Period Net Income Cash From Operations Cash From Investing Cash From Financing Net Change Free Cash Flow
Q4-2025 $650M $1.26B $-192M $-801M $271M $1.14B
Q3-2025 $562M $798M $-4.43B $1.33B $-2.31B $732M
Q2-2025 $515M $273M $-60M $1.38B $1.64B $225M
Q1-2025 $432M $510M $-477M $-597M $-538M $473M
Q4-2024 $610M $1.07B $-107M $-214M $698M $984M

What's strong about this company's cash flow?

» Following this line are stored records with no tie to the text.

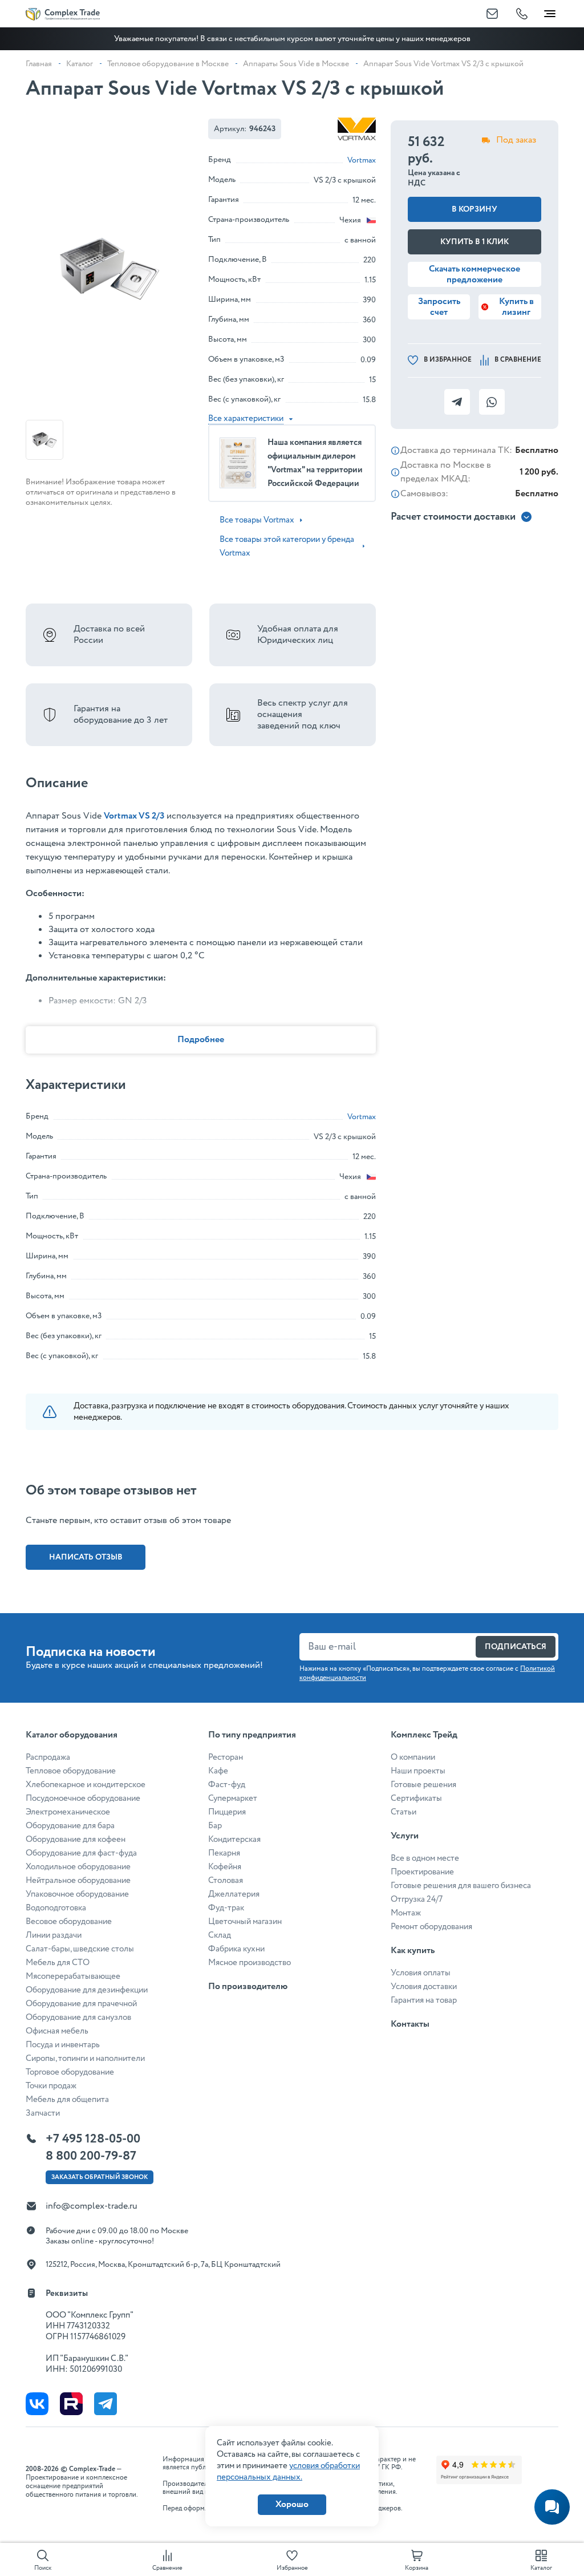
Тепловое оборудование (71, 1771)
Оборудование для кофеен (75, 1839)
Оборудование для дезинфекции (87, 1990)
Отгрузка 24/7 (417, 1899)
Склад (219, 1935)
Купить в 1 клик (474, 242)
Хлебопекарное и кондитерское (85, 1785)
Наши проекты (418, 1771)
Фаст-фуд (226, 1785)
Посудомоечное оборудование (83, 1798)
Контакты (410, 2024)
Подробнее (200, 1039)
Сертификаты (416, 1798)
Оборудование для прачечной (81, 2004)
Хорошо (292, 2504)
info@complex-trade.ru (91, 2206)
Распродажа (48, 1757)
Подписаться (515, 1646)
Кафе (218, 1771)
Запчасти (43, 2113)
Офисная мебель (57, 2031)
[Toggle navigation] (549, 11)
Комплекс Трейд (424, 1734)
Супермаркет (232, 1798)
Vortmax (361, 160)
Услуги (405, 1835)
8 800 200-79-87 (91, 2156)
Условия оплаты (421, 1973)
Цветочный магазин (245, 1921)
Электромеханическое (68, 1812)
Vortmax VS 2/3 (134, 816)
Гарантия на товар (424, 2000)
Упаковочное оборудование (77, 1894)
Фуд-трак (226, 1908)
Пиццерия (227, 1812)
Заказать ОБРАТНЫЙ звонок (99, 2177)
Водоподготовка (56, 1908)
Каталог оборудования (71, 1734)
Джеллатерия (233, 1894)
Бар (215, 1826)
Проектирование (422, 1872)
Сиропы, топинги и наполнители (85, 2058)
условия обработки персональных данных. (288, 2472)
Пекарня (224, 1853)
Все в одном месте (425, 1858)
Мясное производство (249, 1963)
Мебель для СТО (58, 1963)
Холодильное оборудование (78, 1867)
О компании (413, 1757)
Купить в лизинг (516, 307)
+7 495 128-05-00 (93, 2139)
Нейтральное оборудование (78, 1880)
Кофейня (224, 1867)
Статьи (403, 1812)
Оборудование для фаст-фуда (81, 1853)
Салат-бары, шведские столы (80, 1949)
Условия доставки (424, 1986)
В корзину (474, 209)
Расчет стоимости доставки (453, 517)
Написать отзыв (86, 1557)
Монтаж (406, 1913)
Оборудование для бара (70, 1826)
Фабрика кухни (236, 1949)
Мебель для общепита (67, 2099)
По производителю (247, 1986)
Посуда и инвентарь (63, 2045)
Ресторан (225, 1757)
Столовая (225, 1880)
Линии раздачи (54, 1935)
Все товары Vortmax (257, 520)
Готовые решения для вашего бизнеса (461, 1886)
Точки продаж (51, 2086)
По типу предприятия (252, 1734)
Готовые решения (423, 1785)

MSI is producing much more cash than it reports as profit, with operating cash flow and free cash flow both rising sharply. The company is self-funding, paying down debt, and returning plenty of cash to shareholders through buybacks and dividends.

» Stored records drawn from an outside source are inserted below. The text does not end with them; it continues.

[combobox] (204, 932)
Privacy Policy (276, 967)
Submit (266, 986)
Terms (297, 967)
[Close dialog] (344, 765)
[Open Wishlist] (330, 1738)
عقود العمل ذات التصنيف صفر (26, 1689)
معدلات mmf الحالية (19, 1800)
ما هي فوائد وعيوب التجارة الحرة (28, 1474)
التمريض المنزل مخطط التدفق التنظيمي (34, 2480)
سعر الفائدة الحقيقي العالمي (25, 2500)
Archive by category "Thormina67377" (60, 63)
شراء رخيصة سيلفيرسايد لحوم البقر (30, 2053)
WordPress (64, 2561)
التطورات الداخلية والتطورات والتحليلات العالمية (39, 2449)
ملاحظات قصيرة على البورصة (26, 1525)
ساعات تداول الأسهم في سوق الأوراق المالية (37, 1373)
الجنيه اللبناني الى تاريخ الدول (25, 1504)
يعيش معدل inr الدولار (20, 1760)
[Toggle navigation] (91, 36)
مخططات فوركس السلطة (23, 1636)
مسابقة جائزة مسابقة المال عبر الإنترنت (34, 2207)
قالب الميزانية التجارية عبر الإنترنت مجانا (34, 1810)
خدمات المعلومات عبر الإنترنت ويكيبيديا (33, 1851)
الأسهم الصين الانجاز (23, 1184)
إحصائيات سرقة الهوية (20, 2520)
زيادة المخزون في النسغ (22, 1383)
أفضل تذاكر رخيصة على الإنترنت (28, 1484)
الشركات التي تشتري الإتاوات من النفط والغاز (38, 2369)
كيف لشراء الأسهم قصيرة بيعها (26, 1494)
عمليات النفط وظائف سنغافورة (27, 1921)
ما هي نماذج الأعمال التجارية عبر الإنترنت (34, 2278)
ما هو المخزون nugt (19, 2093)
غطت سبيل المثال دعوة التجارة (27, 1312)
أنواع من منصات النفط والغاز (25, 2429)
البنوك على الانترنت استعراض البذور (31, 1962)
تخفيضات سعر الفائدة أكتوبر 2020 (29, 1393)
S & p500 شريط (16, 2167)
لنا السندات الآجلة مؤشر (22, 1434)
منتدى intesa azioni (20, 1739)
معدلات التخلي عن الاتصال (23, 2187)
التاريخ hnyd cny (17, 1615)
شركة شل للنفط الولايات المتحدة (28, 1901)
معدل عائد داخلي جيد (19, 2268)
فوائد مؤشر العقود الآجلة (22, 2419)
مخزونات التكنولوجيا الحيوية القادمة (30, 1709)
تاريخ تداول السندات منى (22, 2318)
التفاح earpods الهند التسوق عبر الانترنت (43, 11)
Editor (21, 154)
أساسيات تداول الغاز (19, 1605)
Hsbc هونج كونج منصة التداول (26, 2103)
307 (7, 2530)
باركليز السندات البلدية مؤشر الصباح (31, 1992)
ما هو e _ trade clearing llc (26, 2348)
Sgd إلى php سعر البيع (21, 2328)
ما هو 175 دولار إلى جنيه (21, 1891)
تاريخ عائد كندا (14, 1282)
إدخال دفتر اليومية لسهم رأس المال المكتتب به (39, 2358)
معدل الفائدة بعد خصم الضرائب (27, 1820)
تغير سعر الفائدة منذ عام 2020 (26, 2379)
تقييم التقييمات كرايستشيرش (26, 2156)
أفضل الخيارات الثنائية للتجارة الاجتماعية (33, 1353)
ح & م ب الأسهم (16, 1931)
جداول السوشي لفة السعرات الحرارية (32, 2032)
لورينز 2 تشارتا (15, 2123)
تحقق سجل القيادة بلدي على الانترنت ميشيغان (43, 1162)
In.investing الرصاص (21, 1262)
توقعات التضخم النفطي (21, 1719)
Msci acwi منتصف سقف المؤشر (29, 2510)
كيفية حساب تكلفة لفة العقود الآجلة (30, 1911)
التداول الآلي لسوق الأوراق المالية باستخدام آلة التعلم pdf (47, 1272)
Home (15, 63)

What are the cash flow concerns?

A big part of this quarter's cash boost came from delaying payments to suppliers, which is not a long-term strategy. Inventory and receivables are also rising, which could hurt future cash flow if not managed carefully.

Revenue by Products

Product Q1-2025Q2-2025Q3-2025Q4-2025
Product
Product
$1.45Bn $1.53Bn $1.75Bn $2.04Bn
Service
Service
$1.08Bn $1.23Bn $1.26Bn $1.34Bn

Revenue by Geography

Region Q1-2025Q2-2025Q3-2025Q4-2025
International
International
$680.00M $740.00M $890.00M $410.00M
North America
North America
$1.85Bn $2.03Bn $2.12Bn $2.36Bn
UNITED KINGDOM
UNITED KINGDOM
$0 $0 $0 $600.00M

Q4 2025 Earnings Call Summary

Read Call Summary

5-Year Trend Analysis

A comprehensive look at Motorola Solutions, Inc.'s financial evolution and strategic trajectory over the past five years.

+ Strengths

MSI combines a strong financial profile—steady revenue growth, rising margins, and robust free cash flow—with a powerful competitive position in mission‑critical communications and integrated security solutions. Its ecosystem approach, high switching costs, and trusted relationships with public safety and government agencies create a solid foundation for recurring, higher‑margin software and services revenue. Consistent investment in R&D and strategic acquisitions has broadened its capabilities and kept it relevant as technology shifts toward AI, cloud, and advanced video analytics.

! Risks

The main risks center on a more leveraged balance sheet, weaker short‑term liquidity, and the execution demands of an acquisition‑driven strategy. Higher debt increases exposure to interest rates and refinancing conditions, while large goodwill and intangible balances introduce potential impairment risk if deals do not perform as expected. Operationally, MSI must continue to innovate in a fast‑moving technology landscape, protect against cybersecurity threats, and navigate government budget cycles and procurement dynamics that can influence demand.

Outlook

The overall outlook appears favorable if MSI can manage its higher leverage and continue integrating acquisitions successfully. Its leading position in mission‑critical communications, growing presence in software and AI‑driven security, and strong cash generation suggest it is well placed to benefit from rising global focus on safety, security, and resilient infrastructure. At the same time, the company has less balance sheet flexibility than in the past, so its future performance will depend not only on continued demand for its solutions but also on disciplined capital allocation and risk management.